The role of ELISPOT in early diagnosis of acute rejection
- VernacularTitle:酶联免疫斑点技术在心脏移植术后早期诊断急性排斥反应中的作用
- Author:
Peng ZHU
;
Yifa CHEN
;
Xiaoping CHEN
- Publication Type:Journal Article
- Keywords:
Immunoenzyme techniques;
Interferon-γ;
Heart transplantation;
Mice
- From:
Chinese Journal of Organ Transplantation
2008;29(4):197-200
- CountryChina
- Language:Chinese
-
Abstract:
Objective To study the method for early diagnosis of acute rejection and the role of ELISPOT in donor evaluation. Methods All ventral heterotopic cardiac transplantation models were divided into three groups(each group having 25 recipients)as follows:rejection group(C57BL/6 donor heart to BALB/c recipient,no specific treatment after transplantation),treated group(C57BL/6donor heart to BALB/c recipient, donor specific splenocytes transfusion before transplantation plus 5 μg/g cyclosporin A per day applied continuously from 1 day before operation to 7 day posttransplantation),isograft group(BALB/c donor heart to BALB/c recipient,no specific treatment after transplantation).
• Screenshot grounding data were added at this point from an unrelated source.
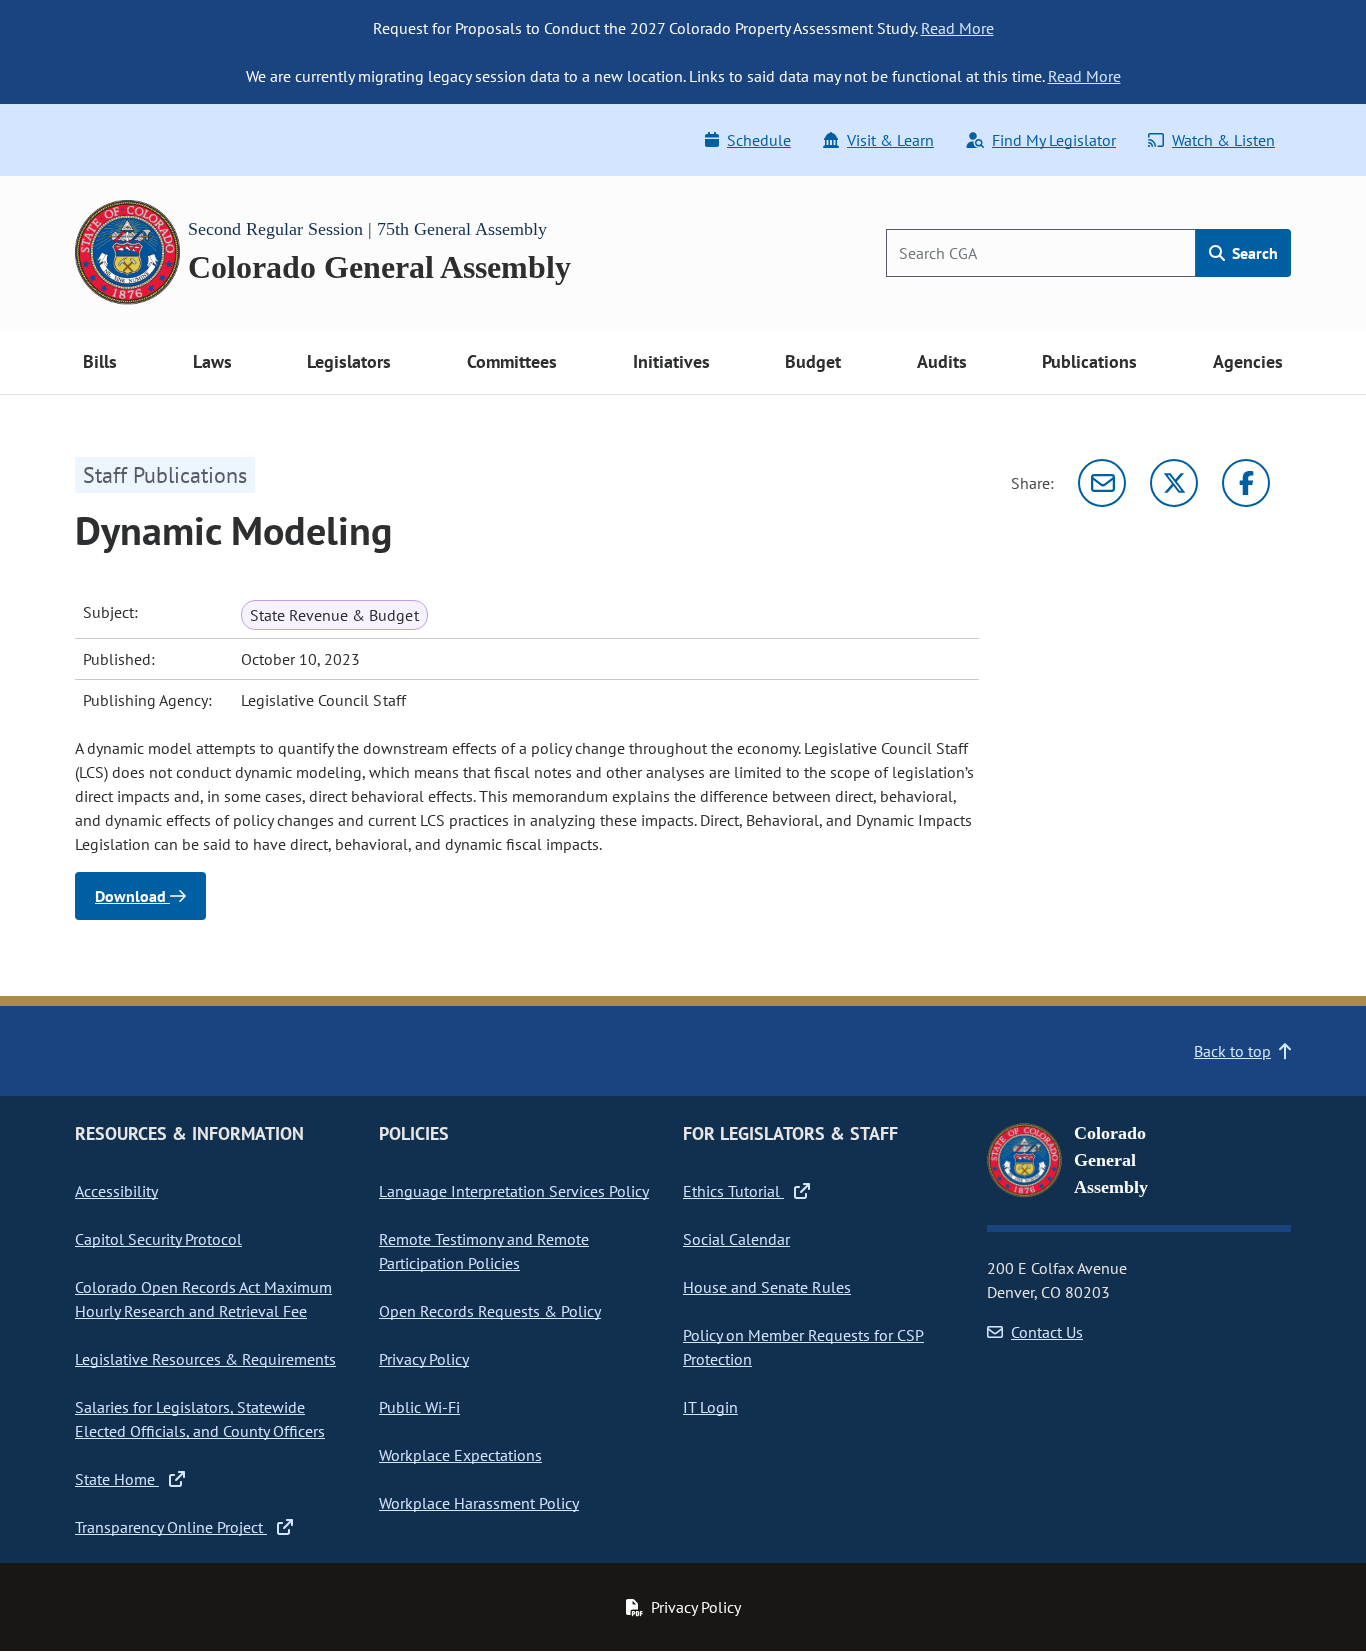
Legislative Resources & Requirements (205, 1359)
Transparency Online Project (171, 1527)
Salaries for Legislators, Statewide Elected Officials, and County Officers (200, 1419)
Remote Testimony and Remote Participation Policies (484, 1251)
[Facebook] (1246, 483)
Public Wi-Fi (419, 1407)
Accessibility (116, 1191)
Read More (957, 28)
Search (1253, 253)
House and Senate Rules (767, 1287)
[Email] (1102, 483)
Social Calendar (736, 1239)
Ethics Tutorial (733, 1191)
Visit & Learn (890, 140)
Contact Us (1047, 1332)
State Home (117, 1479)
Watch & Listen (1223, 140)
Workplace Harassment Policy (479, 1503)
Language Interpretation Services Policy (514, 1191)
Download (132, 896)
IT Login (710, 1407)
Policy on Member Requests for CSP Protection (803, 1347)
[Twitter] (1174, 483)
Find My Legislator (1054, 140)
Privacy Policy (424, 1359)
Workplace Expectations (460, 1455)
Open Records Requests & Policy (490, 1311)
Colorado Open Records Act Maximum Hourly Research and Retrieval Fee (203, 1299)
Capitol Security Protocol (158, 1239)
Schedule (759, 140)
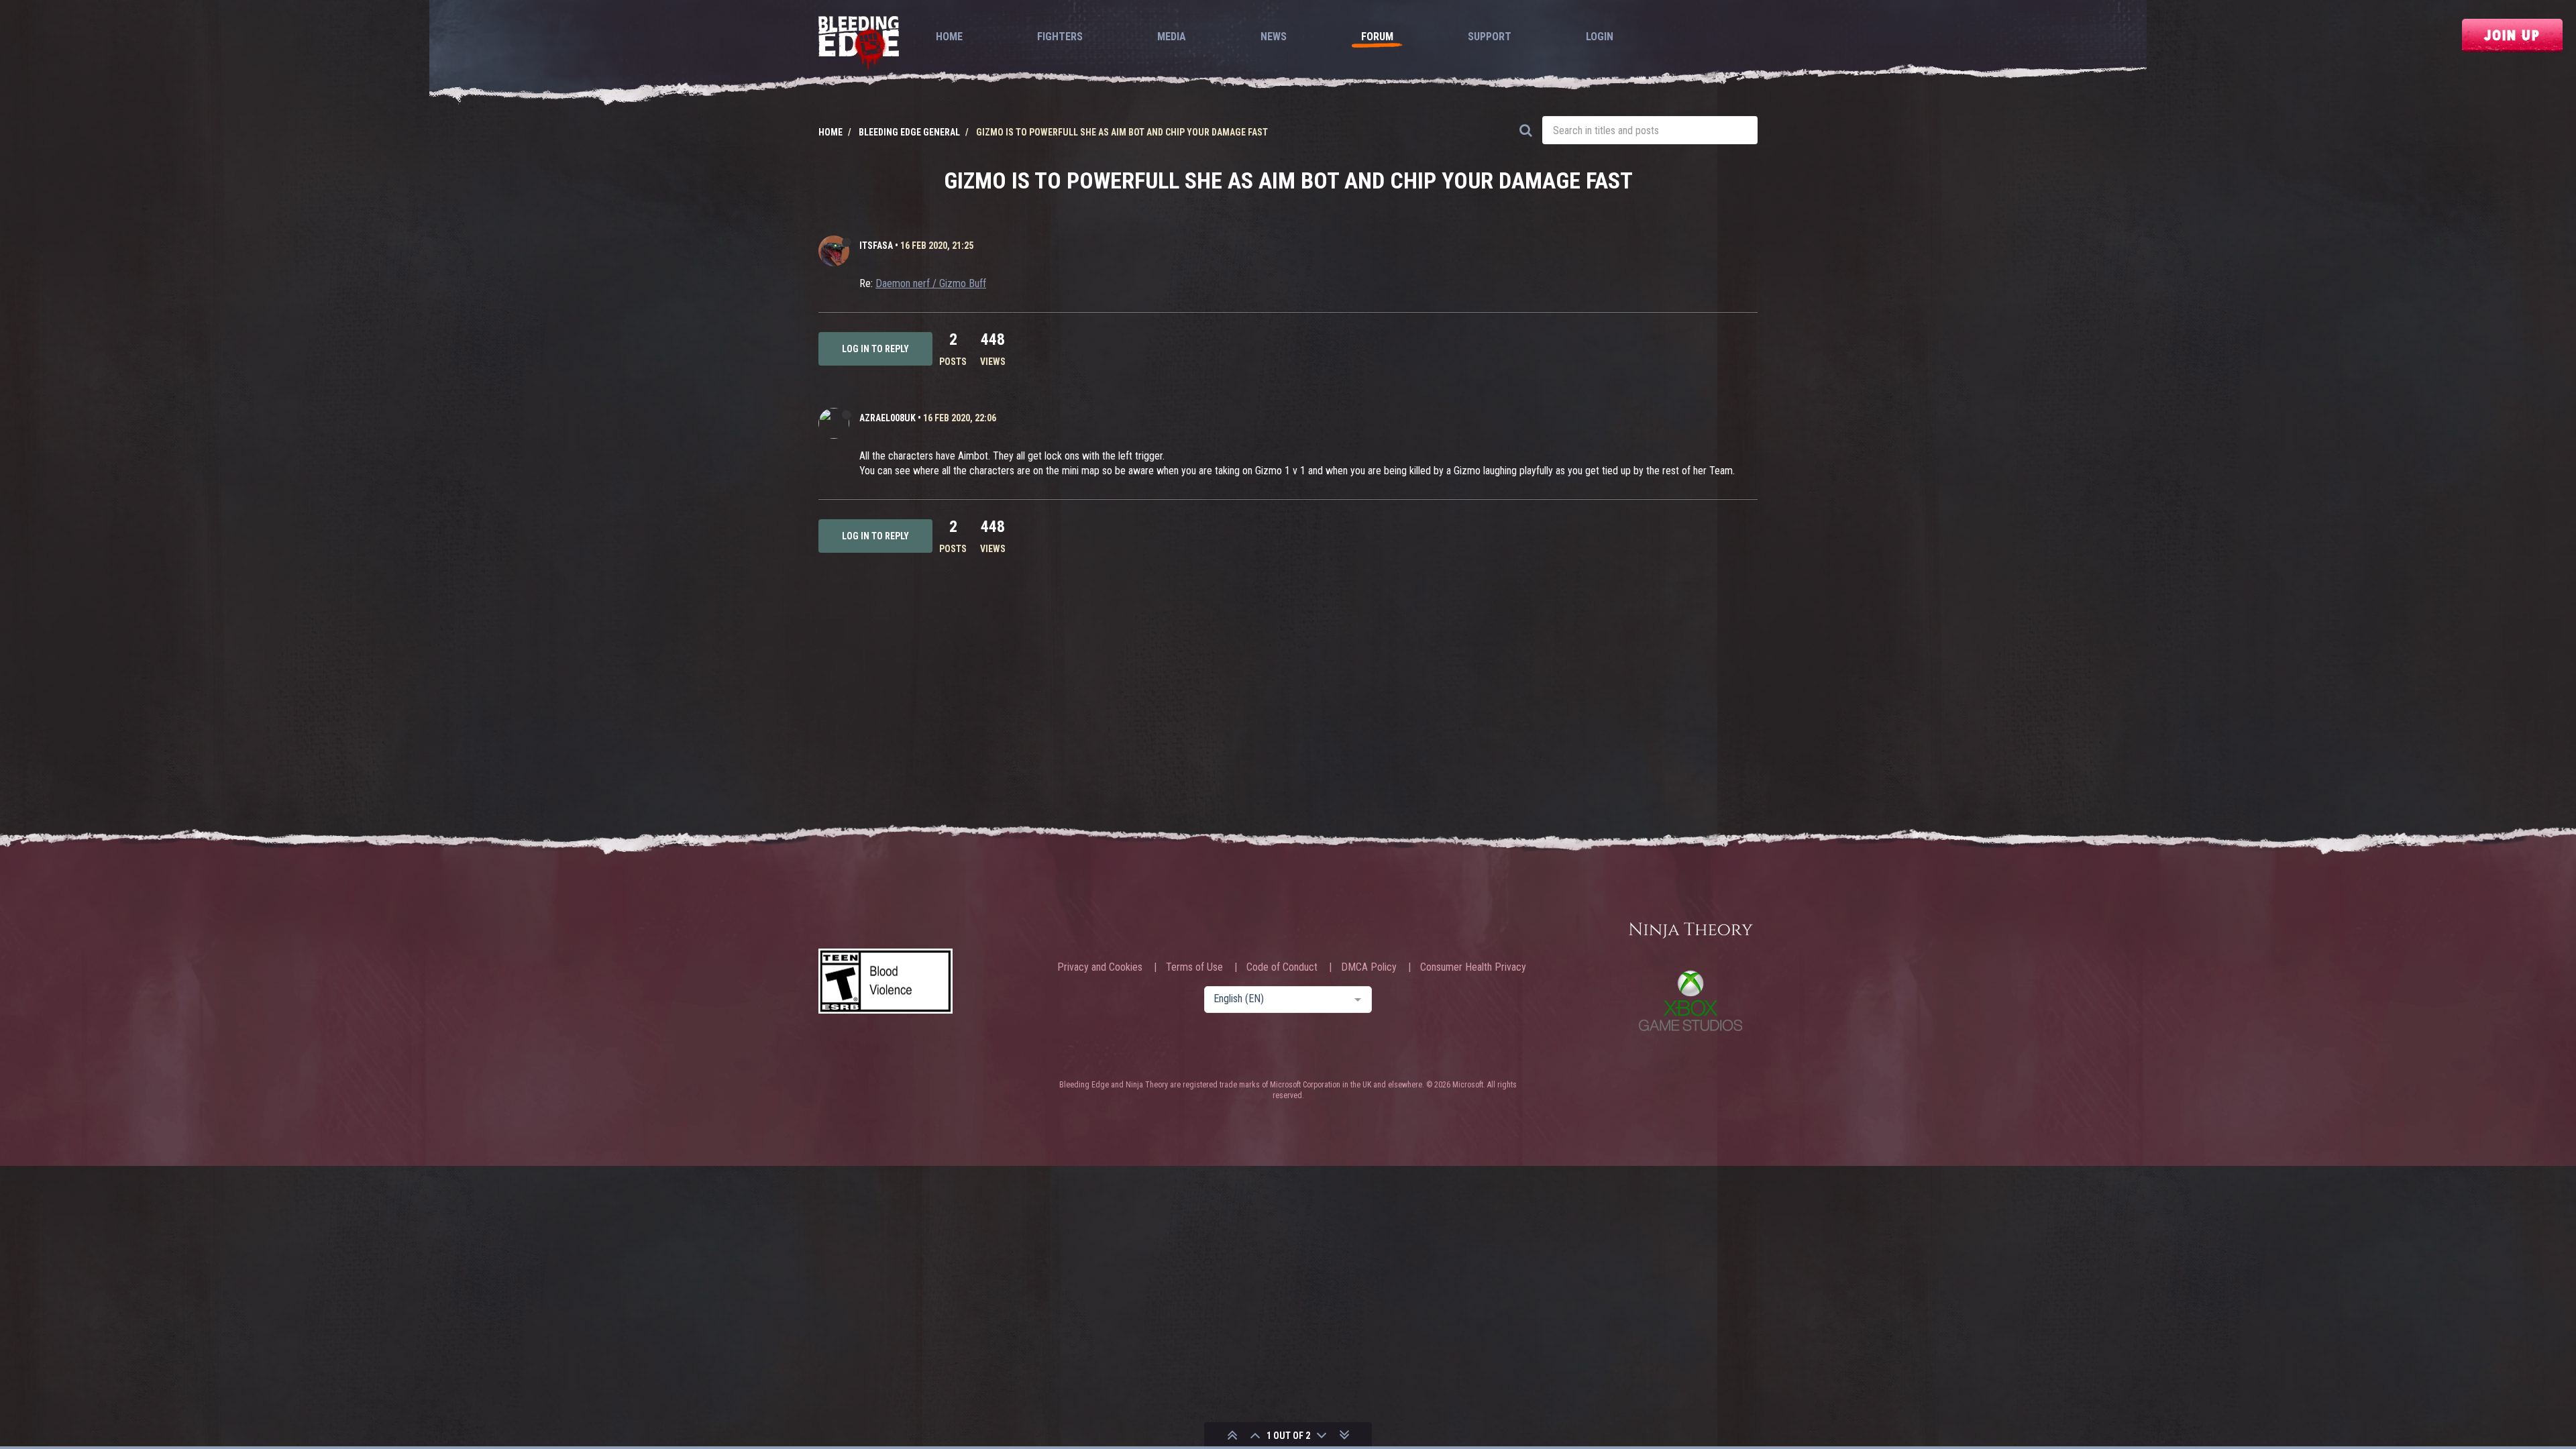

Mean survival time(MST)and histopathologic changes were observed. By using ELISPOT assay,IFN-γ-secreting splenocytes were detected and counted. Results MST of heart allografts in rejection and treated groups was(7.8±0.77)and(14.80±1.01)days respectively. The survival time of grafts in isograft group was all more than 28 days. There was significant difference among three groups. The number of infiltrating cells in rejection group was much more than the other groups as well as the extent of histopathologic changes. The number of donor-specific IFN-γ-secreting splenocytes in three groups on the posttransplantation day 4 and 7 was(288±16)、(32±10)、(6±2)/2×105and(416±19)、(44±8)、(7±2)/2×105,respectively,which had negative correlation with MST and positive correlation with histopathologic changes. Conclusions The detection of donor-specific IFN-γ-secreting splenocytes with ELISPOT assay might be a useful indicator for early diagnosis of acute rejection.This assay had high sensitivity and specificity enough for pretransplant donor evaluation.